Segment Start: Material supplied

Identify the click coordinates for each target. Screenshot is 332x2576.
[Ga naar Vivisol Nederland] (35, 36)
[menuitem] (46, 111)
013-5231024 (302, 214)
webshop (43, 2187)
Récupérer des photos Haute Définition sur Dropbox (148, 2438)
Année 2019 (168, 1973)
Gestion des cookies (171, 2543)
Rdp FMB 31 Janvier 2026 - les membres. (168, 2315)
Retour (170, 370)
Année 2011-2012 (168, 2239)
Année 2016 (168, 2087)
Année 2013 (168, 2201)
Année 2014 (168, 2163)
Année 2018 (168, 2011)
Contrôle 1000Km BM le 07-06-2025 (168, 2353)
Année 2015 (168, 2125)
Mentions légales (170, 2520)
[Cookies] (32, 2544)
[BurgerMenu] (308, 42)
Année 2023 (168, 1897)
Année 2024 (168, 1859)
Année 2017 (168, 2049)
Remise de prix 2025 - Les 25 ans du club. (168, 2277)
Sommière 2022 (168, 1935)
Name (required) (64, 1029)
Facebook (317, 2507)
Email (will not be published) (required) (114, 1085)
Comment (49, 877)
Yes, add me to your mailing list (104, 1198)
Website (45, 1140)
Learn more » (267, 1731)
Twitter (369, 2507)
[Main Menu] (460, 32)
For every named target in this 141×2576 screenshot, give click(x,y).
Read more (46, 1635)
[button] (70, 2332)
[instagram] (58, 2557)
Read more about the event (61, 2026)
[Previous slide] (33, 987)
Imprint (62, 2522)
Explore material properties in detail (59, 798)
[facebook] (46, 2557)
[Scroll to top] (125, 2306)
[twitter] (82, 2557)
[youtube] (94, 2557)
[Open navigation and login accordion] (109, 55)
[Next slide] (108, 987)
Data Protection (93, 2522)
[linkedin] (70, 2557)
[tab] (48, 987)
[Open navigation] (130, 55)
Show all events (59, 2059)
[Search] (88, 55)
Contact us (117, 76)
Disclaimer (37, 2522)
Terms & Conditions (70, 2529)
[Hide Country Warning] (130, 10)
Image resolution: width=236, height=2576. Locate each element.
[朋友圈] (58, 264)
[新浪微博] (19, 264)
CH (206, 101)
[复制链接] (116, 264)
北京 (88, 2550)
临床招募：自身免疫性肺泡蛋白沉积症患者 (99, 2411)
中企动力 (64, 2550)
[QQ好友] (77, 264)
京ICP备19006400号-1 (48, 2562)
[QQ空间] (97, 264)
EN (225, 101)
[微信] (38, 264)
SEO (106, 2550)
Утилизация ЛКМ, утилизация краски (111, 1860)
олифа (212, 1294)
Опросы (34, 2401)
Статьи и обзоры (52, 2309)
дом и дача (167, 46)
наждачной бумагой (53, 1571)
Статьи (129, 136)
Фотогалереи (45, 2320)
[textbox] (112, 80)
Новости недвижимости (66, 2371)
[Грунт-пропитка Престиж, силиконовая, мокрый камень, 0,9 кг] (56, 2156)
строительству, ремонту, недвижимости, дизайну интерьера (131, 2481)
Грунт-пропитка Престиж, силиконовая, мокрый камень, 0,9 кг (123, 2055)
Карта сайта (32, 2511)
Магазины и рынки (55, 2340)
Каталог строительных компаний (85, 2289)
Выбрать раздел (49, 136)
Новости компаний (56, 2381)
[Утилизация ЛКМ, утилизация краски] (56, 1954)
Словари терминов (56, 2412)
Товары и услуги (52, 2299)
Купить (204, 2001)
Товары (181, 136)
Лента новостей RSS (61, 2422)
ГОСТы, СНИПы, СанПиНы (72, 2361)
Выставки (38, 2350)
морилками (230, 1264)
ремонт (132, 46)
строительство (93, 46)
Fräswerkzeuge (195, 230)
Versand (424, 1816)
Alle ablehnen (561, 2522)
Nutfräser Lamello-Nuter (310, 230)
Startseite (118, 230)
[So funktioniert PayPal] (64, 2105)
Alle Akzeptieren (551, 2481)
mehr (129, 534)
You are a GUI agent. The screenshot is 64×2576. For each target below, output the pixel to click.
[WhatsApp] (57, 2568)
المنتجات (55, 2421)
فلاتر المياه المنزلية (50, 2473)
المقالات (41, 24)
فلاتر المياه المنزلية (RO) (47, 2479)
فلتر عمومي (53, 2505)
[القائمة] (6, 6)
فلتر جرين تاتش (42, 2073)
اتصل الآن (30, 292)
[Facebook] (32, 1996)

Segment End: Material supplied

[Assignment] Every line of the records in which the string "пропитка" is found should be counted, and only the count returned.

[Output below] 2